What is historic about this strike is that all UAW workers are on strike around the same demand: Wages and benefits for all post-2008 hires, permanent or temporary, must be increased!
On the picket line
I joined the picket line at the GM Distribution Center in Langhorne, Penn., where 80 UAW members work, all members of Local 2177. Langhorne is 30 minutes outside Philadelphia. All week, Make the Road (an immigrant rights organization), AFT, CWA, DSA and LILAC, among others, arranged rides to and from the train stations. I brought four workers from outside Camden to the train. A group of workers from Walmart were there. Though they make less than the UAW temps ($11 an hour), they contributed to the strike fund and food drive.
It was an incredible and heart-warming experience, with a lot of discussion.
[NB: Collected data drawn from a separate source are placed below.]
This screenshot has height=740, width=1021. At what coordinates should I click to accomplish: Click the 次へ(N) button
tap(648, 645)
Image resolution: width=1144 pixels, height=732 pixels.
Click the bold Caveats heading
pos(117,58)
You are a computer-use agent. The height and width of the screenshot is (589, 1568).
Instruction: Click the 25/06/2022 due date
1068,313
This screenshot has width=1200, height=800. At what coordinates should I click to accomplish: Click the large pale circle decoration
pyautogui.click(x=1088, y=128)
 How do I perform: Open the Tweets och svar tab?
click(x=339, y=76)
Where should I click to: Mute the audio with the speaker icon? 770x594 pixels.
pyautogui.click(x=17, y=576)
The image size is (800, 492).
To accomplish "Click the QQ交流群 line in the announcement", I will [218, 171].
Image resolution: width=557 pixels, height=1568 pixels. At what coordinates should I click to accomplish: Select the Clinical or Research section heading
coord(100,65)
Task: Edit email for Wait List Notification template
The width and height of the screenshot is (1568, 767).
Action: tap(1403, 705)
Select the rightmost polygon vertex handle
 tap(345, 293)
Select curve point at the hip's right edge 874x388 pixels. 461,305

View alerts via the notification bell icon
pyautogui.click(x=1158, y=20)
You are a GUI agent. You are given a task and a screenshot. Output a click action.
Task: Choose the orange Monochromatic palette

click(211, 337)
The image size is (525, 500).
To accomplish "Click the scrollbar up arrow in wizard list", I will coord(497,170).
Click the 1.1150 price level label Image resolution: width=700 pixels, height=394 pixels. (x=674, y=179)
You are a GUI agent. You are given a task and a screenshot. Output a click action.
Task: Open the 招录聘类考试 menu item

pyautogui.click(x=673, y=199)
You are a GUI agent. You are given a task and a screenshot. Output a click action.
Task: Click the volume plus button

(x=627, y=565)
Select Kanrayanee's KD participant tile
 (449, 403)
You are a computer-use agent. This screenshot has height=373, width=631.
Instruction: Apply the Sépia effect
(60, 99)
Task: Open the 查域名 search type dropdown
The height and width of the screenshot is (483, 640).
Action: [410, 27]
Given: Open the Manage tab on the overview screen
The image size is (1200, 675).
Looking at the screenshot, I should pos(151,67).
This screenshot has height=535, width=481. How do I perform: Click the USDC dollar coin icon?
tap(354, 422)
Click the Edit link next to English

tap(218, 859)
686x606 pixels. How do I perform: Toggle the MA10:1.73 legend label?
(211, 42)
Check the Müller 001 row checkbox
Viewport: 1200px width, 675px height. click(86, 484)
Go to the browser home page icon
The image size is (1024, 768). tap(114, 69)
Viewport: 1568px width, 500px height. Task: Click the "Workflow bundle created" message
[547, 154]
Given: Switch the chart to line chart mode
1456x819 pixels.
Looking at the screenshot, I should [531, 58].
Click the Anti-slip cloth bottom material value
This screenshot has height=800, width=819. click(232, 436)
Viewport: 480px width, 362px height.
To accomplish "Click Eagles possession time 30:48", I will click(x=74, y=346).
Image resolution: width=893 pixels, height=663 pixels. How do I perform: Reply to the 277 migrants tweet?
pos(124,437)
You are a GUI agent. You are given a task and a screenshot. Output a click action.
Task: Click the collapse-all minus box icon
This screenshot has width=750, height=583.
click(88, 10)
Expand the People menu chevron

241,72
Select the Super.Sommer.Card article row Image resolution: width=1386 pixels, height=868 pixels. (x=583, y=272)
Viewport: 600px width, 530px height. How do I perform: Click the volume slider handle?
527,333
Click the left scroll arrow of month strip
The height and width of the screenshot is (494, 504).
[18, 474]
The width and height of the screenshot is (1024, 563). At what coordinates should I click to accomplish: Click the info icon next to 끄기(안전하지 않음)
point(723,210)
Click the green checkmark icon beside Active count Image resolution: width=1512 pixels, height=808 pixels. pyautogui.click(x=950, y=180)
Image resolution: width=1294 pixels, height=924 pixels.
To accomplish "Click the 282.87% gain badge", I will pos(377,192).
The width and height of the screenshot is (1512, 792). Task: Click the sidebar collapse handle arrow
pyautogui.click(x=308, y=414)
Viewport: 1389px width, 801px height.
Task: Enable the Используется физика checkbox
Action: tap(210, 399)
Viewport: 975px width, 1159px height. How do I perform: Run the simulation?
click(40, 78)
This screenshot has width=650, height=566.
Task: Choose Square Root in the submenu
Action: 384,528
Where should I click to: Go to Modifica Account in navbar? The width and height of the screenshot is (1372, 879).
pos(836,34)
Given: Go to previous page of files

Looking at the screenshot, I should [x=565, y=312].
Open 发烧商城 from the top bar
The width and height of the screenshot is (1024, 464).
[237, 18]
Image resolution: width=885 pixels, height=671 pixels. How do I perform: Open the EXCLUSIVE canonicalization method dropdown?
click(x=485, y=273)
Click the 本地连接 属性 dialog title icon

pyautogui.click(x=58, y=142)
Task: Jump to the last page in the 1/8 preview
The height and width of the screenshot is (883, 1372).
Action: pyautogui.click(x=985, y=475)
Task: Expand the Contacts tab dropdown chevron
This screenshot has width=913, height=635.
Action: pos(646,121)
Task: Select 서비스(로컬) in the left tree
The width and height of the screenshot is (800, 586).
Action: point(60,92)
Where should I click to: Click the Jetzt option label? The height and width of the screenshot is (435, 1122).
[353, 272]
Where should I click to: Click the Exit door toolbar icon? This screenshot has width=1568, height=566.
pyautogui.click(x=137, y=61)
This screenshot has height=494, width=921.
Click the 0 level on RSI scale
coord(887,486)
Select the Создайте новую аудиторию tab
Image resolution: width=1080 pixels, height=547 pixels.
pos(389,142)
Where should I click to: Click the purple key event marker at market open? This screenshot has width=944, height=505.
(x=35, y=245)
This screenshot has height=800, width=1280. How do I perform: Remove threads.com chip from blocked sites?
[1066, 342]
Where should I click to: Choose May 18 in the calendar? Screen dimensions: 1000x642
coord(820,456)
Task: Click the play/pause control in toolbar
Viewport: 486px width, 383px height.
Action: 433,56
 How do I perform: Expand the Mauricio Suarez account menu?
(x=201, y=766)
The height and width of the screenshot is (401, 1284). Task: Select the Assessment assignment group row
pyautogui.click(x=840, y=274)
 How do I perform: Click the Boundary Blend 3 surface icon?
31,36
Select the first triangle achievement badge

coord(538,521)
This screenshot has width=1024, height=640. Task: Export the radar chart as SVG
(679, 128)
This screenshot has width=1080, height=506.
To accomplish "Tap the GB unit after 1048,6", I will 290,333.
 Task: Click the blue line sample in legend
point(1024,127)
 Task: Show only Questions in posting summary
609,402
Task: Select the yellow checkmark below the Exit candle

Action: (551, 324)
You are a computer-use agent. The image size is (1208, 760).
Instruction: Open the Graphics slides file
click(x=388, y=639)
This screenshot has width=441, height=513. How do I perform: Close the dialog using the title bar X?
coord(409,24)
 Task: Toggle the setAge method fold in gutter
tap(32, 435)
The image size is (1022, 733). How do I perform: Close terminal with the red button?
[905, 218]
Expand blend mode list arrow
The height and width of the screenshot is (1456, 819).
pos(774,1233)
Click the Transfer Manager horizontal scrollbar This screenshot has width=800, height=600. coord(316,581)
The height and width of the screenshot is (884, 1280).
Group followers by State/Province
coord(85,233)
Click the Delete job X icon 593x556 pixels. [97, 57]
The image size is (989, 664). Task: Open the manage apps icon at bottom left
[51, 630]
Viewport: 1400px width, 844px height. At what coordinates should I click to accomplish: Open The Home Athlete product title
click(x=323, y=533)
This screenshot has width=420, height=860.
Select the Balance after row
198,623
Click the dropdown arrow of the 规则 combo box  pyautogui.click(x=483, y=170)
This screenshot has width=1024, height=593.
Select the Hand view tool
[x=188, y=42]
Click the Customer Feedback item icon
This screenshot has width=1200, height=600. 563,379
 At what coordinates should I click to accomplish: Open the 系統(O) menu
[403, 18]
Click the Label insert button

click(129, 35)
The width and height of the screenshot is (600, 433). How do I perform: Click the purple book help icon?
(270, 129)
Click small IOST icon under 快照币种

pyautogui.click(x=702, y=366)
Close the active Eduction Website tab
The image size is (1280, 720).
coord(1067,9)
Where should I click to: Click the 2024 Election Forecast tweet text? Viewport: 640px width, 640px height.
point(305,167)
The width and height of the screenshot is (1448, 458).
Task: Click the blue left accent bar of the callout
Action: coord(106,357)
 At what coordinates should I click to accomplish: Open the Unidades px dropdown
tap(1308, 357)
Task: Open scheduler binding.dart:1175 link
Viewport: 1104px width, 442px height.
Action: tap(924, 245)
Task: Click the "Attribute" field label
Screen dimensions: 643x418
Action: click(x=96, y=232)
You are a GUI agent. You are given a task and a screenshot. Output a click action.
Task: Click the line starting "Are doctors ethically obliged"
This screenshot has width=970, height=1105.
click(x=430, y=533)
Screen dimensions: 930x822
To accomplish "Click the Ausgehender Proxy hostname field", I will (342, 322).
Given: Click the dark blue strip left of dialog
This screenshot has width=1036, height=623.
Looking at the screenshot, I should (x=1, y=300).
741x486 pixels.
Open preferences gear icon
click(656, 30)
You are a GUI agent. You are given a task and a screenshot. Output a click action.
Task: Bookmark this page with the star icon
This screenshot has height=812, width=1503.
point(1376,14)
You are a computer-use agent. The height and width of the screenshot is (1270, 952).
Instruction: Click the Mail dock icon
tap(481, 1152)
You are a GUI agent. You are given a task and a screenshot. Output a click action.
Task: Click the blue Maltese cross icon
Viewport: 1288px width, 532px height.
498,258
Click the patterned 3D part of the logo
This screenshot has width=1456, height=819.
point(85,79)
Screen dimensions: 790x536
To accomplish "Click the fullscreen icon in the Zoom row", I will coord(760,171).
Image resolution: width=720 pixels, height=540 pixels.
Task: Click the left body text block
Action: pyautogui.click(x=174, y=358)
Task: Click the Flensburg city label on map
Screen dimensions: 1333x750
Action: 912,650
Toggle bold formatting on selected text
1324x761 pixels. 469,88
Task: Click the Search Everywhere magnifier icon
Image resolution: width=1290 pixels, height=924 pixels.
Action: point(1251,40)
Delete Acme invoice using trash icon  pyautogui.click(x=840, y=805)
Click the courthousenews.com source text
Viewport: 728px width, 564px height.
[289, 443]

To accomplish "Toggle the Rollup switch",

The strikers were touched that Walmart workers and undocumented workers were supporting them. They were almost choked up. They’d all worked minimum wage and lower-wage jobs before GM. They said that $15 seemed like a miracle at first. But then, you get married, have a kid, or a parent gets sick. …
Talking to three generations of UAW members was a highlight. A little prodding got the retirees and old-timers to talk about Walter Reuther, and it was clear they wished for leaders like him. One man talked about his father’s years in the UAW during the early 30’s, at the time of the Battle of the Overpass.
A couple of GM retirees told me about the historic 1972 strike at Lordstown, Ohio, and how desperate they were for help. They remembered the labor and community activists who brought them groceries and helped to pay their bills.
We didn’t talk too much about electoral politics. I gathered that most of them are fairly apolitical. There was some talk of Sanders. Biden was respected, but unpopular. Some of the younger workers previously had been Trump supporters — and they got a little ribbing for this from their co-workers. “I didn’t quite understand that he [Trump] was a racist, I was new to the union at the time,” explains one of the young workers, a former Trump supporter.
Many cars honked and waved. Every passing truck honked, many shouted support.
While I was there, three different cars stopped, and the drivers rolled down the window to talk and offer support and snacks. One of them, a teacher, said that all the teachers support the strikers, and they would all be there for the weekend rally. She asked if the strikers needed flashlights or blankets for the night shifts.
I distributed about 50 copies of Mya Shone’s article on the UAW strike [see posting above]. I also distributed the latest issue of The Organizer newspaper, and showed the strikers the messages of support sent by the young people who participated in the International Meeting of Young Revolutionaries (Paris, August 2019). When I showed the message of support from Azania/South Africa and the photos from the mass protest marches of millions of people in the streets of Algeria, the strikers said, “This is exactly what we need here!”